WORK TO COMPLETE
a: In the Under Siege review, how many films had Seagal made before that 1992 release?
b: Using the Under Siege review, explain why Seagal's character in that film is a cook.
c: Carry on the Under Siege review from its last sentence, matching its voice.

TEXT PROVIDED
Posted on 11 July 2009

Source iTunes rental

Categories Favorites: The Action Movie

Steven Seagal’s very essence is more than adequately summated on the cover of nearly any one of his films: his hair pulled stringently into a ponytail, his lips pursed in determination, his eyes - relaying such poise and capability - scanning and considering your vulnerabilities. This is the integral image of Steven Seagal. Put him in any violent circumstance, in any context, anywhere in the world, and this image persists, a statue of permanent stoicness.

And then there’s the voice: at first you barely notice it, because it doesn’t register with the same turgid authority as any other action star’s. It comes out at a pitch just higher than a whisper, like he’s constantly telling you secrets. This draws you in, endearing you to Seagal’s inward gentleness, betraying the façade of stoic masculinity iterated on the posters throughout his concentrated career.

Seagal had made four films prior to 1992’s Under Siege, each a modestly budgeted film that reaped considerable profits. At this time he had waged combat against an impressive array of villains, earned the sympathy of beautiful women, and demonstrated an impressive knowledge of ballistics, politicized monologues, and most especially martial arts. None of this variety matters, because Seagal is the sort of star for whom variety is an impairment. The women or villains or weapons may change in each of his films, but you watch them because of him, because of his regulated, unemotional approach to any conceivable situation of doom.

Under Siege is the first film to violate this consistency. Because of this, it’s not considered his best film among Seagal purists (namely the inimitable Vern1), but it is arguably the biggest, and certainly his most popular. It grossed a hundred-and-fifty million in 1992—despite this, Under Siege failed to make permanent Seagal’s unique, if limited charisma.

In retrospect it’s of little debate as to why Seagal isn’t as reliable a masthead star as Schwarzenegger, Gibson, or Stallone. He’s nowhere near as viscerally embellished as his action movie peers, for one, his muscles cloaked behind a typically black ensemble (or in this film, in a chef’s uniform). The most popular action stars are never understated, and Seagal is all understatement. But this is precisely what’s most appealing about him—his responses are never excited, his demeanor never frantic. He is always calm within situations that would elicit panic in any other action star. By design he’s an irregular constant within the utterly formulaic action genre—he doesn’t appropriately suit the role; the role suits him. In Under Siege, he’s a cook because, later in the film, he must dispense with terrorists with a butcher knife, or cook an explosive concoction in a microwave (and time it so that it erupts at precisely the instant when the terrorists pass in front of it). He’s an ex-Navy SEAL because, by the end, he must instruct a makeshift team of soldiers on how to load missiles into a battleship turret. At no point in the entire film does he exhibit fear. With the exception of a rather ghastly cheek scrape, he remains largely unscathed, as well.

Data records
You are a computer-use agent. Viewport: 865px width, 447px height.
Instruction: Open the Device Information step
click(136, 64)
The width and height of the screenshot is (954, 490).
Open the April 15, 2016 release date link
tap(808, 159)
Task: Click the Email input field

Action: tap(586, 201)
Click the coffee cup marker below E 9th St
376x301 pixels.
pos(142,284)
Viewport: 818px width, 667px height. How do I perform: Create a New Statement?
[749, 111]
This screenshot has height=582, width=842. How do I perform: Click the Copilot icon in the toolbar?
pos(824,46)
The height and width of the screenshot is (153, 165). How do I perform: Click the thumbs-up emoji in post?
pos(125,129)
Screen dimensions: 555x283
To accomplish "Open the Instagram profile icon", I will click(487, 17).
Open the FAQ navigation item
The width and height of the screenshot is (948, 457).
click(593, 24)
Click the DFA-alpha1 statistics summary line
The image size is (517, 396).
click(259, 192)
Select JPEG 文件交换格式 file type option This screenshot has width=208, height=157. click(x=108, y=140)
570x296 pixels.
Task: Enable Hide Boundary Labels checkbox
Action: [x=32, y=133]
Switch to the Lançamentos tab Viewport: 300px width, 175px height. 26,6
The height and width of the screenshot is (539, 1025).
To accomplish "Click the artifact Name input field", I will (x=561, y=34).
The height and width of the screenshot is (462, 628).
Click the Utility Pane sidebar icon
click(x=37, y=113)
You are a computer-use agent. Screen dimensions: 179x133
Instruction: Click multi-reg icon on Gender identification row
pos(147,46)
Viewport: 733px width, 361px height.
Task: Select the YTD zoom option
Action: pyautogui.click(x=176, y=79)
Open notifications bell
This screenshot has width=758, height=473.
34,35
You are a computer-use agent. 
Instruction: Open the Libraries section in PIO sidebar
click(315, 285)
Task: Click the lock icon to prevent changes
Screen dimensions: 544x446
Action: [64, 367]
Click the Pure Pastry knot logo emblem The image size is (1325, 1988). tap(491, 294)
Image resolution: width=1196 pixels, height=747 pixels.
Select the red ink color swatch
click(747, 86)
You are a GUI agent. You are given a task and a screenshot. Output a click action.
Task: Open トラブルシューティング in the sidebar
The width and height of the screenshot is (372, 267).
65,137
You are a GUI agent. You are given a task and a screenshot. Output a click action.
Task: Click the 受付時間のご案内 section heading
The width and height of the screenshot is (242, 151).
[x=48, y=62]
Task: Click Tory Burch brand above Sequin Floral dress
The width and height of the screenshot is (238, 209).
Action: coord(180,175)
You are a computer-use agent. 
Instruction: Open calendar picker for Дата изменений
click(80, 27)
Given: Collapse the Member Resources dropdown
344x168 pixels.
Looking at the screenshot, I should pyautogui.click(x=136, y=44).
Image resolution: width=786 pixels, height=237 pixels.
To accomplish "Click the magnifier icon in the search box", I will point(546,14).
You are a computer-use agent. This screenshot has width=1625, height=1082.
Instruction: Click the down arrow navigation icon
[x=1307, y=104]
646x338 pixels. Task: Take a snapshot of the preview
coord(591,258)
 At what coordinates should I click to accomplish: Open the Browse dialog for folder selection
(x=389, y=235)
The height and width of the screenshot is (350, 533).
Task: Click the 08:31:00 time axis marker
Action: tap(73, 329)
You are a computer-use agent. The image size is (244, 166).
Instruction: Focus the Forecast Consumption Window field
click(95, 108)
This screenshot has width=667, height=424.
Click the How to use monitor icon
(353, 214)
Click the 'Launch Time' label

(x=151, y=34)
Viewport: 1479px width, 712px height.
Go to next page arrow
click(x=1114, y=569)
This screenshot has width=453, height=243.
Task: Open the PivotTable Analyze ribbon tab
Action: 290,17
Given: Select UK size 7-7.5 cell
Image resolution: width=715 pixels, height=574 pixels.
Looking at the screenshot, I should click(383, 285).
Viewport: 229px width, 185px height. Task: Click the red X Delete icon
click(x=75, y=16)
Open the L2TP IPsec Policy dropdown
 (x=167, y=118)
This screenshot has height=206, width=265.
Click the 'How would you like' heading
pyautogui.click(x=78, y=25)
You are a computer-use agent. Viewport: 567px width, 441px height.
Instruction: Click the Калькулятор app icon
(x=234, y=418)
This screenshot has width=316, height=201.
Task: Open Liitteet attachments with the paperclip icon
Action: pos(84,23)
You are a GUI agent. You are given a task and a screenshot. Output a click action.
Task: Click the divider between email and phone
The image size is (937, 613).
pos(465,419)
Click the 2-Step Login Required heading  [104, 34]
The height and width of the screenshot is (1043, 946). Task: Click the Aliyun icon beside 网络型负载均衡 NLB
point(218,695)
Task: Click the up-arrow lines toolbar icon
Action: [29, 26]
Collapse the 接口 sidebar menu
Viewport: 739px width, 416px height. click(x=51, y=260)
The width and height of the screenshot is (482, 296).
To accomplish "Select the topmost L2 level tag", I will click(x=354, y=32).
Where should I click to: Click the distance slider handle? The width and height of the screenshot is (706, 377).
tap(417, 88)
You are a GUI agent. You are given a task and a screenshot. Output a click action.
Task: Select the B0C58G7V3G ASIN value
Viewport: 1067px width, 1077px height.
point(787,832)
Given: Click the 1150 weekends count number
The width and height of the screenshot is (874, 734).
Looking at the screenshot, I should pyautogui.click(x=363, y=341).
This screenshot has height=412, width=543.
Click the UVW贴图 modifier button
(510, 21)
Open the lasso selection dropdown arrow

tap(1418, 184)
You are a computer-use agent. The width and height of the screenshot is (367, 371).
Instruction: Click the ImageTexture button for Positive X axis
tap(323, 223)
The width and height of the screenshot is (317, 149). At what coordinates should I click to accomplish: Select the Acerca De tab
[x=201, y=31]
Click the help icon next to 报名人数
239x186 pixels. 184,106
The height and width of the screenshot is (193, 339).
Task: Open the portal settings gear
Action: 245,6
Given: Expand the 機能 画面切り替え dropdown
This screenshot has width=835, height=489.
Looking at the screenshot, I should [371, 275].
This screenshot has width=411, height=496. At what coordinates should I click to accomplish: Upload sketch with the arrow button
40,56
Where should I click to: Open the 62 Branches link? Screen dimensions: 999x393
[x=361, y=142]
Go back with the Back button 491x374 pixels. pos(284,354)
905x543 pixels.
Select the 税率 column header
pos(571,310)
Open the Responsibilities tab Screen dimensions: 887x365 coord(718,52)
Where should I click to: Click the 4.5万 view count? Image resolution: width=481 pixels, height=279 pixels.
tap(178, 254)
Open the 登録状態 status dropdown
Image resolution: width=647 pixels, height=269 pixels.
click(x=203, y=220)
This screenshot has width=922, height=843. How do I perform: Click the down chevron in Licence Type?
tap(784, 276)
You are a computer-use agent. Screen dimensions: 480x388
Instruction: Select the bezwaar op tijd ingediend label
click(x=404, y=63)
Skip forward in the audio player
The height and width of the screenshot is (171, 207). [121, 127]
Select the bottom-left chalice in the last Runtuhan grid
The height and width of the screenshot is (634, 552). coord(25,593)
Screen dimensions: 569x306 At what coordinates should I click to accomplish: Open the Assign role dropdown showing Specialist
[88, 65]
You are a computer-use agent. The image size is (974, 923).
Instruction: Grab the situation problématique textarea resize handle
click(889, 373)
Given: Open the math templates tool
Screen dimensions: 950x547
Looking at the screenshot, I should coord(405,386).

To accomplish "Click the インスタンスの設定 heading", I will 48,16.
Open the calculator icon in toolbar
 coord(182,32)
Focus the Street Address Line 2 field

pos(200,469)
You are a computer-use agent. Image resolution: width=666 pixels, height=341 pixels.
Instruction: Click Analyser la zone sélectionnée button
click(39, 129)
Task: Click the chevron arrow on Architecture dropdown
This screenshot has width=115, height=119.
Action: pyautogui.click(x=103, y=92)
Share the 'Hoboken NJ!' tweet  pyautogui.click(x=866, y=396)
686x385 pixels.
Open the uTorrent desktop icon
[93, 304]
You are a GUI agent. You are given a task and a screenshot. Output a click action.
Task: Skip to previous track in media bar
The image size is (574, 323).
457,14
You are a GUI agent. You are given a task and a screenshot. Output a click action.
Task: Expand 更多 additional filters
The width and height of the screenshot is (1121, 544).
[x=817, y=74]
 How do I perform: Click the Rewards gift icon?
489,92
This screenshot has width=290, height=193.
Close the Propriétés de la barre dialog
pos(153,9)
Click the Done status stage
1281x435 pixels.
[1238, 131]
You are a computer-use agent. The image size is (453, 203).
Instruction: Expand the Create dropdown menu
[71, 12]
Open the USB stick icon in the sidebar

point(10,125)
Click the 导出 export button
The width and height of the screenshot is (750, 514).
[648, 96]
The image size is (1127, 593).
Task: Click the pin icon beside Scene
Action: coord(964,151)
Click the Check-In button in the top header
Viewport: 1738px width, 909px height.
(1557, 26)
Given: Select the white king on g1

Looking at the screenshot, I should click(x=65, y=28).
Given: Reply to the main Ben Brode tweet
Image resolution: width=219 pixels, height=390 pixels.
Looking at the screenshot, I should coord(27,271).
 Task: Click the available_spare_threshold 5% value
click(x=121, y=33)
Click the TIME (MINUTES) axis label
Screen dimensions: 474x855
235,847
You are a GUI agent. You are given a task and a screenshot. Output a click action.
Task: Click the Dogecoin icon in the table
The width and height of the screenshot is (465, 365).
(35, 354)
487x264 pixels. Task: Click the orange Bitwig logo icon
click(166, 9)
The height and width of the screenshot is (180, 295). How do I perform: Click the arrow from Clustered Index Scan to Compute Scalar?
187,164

ANSWER SECTION
a: Four.

b: He is a cook because later in the film he must kill terrorists with a butcher knife or cook an explosive concoction in a microwave, timed to go off as they pass in front of it. The review presents this as an example of the role being built to suit Seagal rather than Seagal suiting the role.

c:
Action movies are most effective when they craft believable risk, and few of them do this. Seagal’s movies, contrarily, vest no interest in staging convincing scenarios of risk, but they effortlessly fulfill one of the action movie’s narrative conceits: absolute authority. Typically at any point in an action movie, there’s a character who knows precisely what to do or when—Seagal epitomizes this characteristic. He possesses such an indefatigable, MacGuyverian authority that in the climactic confrontation between he and the primary terrorist (Tommy Lee Jones; he and Gary Busey make for a heedlessly entertaining pair of villains), he even verbally analyzes his nemesis’ motivations: “You and I: we’re the same,” he near-whispers. The terrorist is as rapt by his monologue as we are. In short order, his eye is gouged out with a thumb, his skull pierced by a butcher knife, and his face thrust into a computer monitor. Resolving the conflict in the most violent manner imaginable, Seagal’s face remains frozen in calm determination.


  1. Vern’s catalogue of Seagal’s movies, Seagalogy: A Study of the Ass-Kicking Films of Steven Seagal, is an essential text, not only on this career in particular but the action genre in general.